**** Excerpt to read

Here suggested in general description is an exemplar of a Democratic Education school of four separate, sequential micro-programs,
an Early Childhood, a Primary Education and a Secondary Education and an Early
College.
Internal Built Environment
Physical space is
perhaps one of the strongest transmitters of collective expectations in
beliefs, attitudes, personal and interpersonal behaviors, and among the most
consequential in either obstructing or assisting learning to the individuals
occupying the space. Moreover, for those
with heightened sensitivity to light and sound, such as in Autism Spectrum
Disorder, the very acoustic and illuminating properties within school spaces
can greatly interfere with or encourage healthy activity and development.
Thus, an exemplar
would construct its internal learning spaces specifically to convey a home hearth sense of caring, security and
relaxation as well as conveying an artisanal, imaginative, inventive and
productive impulse: such would be as a warm, artist’s-studio loft.
A loft environment
would provide subdued general lighting, except in such as wood or metal working
shop lofts and other spaces where
safety requires brightness; both subdued and high intensity spot lighting would
be employed over specific work stations, again with the exception of shop and
other spaces requiring brightness.
Sound-reducing walls would be found in all lofts. Each loft would
provide its students a sheltered quite space with subdued and spot lighting. Common areas and offices would be as
subduedly lighted as safety permits with work stations and desks spot lighted
and as sound-reduced as possible.
Exemplar School Governance
A
Democratic school would have a “Board of Trustees” securing the full funding of
the institution and overseeing the global arrangements of management systems
and policy formation and implementation, even in a public system. While the
Board would be comprised of adults willing and able to proactively support the
Communitarian-Libertarian, democratic nature of the institution and thus
enthusiastically fulfill their obligations to the institution, it would of
necessity have a sizable plurality of students assuring student body decision
making at this level of the organization,
A
Democratic school would employ administrators to accomplish the executive
functions of the institution as a whole under specific, democratic guidance of
the sole school-wide policy determining body, the “All School Council”. The Council organizes the common elements
across the institution into a coherent educational establishment. And, among
other duties, the Council oversees and
coordinates program determined policies and management decisions, supervises
and evaluates learning and psychological wellness systems, operates the school’s
Restorative Justice Systems, oversees budget and business management
structures, and sets, monitors and evaluates physical space and learning
material needs against the school’s Mission.
Voting
membership in the Council is to comprise an
even balance between Secondary Education and Early College program students on
the one hand (Early Childhood students are relieved of this self-governing
obligation) and administrators and instructional staff on the other. The Council would meet bi-monthly-more often
when needed-forms committees to set meeting agendas and do its background
work. It operates by consensus where
consensus means that all who vote can live with decisions not that all
necessarily favor any. Meetings are always open to any member of the school
community.

********

- **Instruction 1**
Answer these questions using the democratic school exemplar:
(a) What four micro-programs make up the school?
(b) What is the school's sole school-wide policy determining body called?
(c) How often would that body meet?
- **Instruction 2**
Go on writing the democratic school exemplar, starting after its final sentence about meetings being open to the school community.
The listing is separate material with no connection to the democratic school exemplar.

**** Data extract

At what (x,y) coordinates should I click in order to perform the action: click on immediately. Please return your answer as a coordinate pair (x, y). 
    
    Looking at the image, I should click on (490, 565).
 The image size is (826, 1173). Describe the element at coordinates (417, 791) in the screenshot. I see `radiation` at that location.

********

- **Written answer 1**
(a) An Early Childhood, a Primary Education, a Secondary Education and an Early College program.
(b) The "All School Council."
(c) Bi-monthly, or more often when needed.

- **Written answer 2**
Each program, a kind of micro-school
itself, organizes and maintains its functioning through weekly gatherings
called Program Meetings. Program
Meetings assure coherent, successive progression of social, emotional and
cognitive growth in students in each area of schooling responsibility by, among
other obligations, setting, evaluating and supervising learning
and psychological support systems against Mission goals and recommending to All
School Council alterations needed to better meet goals, setting advancement criteria and benchmarks for passing from one
level to another and out of school, identifying and setting rules and expectant
behaviors consistent and inconsistent with
norms of the school, operates its Restorative Justice System, as well as working
to resolve any and all immediate learning and behavioral issues. Each
program’s Meeting forms committees to set agendas and to accomplish its
background work. Votes taken in each
Program Meeting are by consensus where consensus is defined as all who vote can
live with the decision not that all are necessarily for any.
Only
the Early Childhood exemplar excludes its students from its Program Meetings
while all instructional staff would attend.
The
Earl Childhood Program Exemplar
The Early Childhood exemplar would heterogeneously group students
within several self-contained ungraded, mixed aged prepared lofts. These prepared environments would provide
exposure and access to the widest concrete-kinesthetic knowledge in practical
life materials, activities and play sets, sensorial keys and experiences of
nature, of people, of art, of music, of language, of math and measurement, also
in toys, such as building blocks, dolls, cars, trucks, planes, rail roads,
as well as in other items such as sand and water tables. There would be provided areas intended to
stimulate and accommodate free, imaginative play as well as free individual and
group physical play. Specific engagement
with the materials and the activities of the prepared environment would be
wholly up to each child.
The program focuses
attention on individual child psychological and physiological development: especially on autonomous self-regulation
keyed to social-emotional, executive functioning and interpersonal behaviors,
and on appropriate growth in gross and fine motor movement and in overall body
capacities. Staff would uncover individual student psycho-dynamic,
psycho-social and neurocognitive baselines enabling mentor counseling and
situational assistance points of departure and continued directed support.
Direct
instruction of subject content is not intended, but loft staff would be free to cooperatively aid a child or children
to gain understanding when either requested by a student or students or when
staff initiated intervention is granted agreement by a student or
students. A loft staff member or a student may offer to lead small group
activities for voluntary participation.
A permeable border between Early Childhood and Primary Education
would be set moving students who have gained program self-governance-determined
advancement benchmarks regardless of age into the Primary Education program.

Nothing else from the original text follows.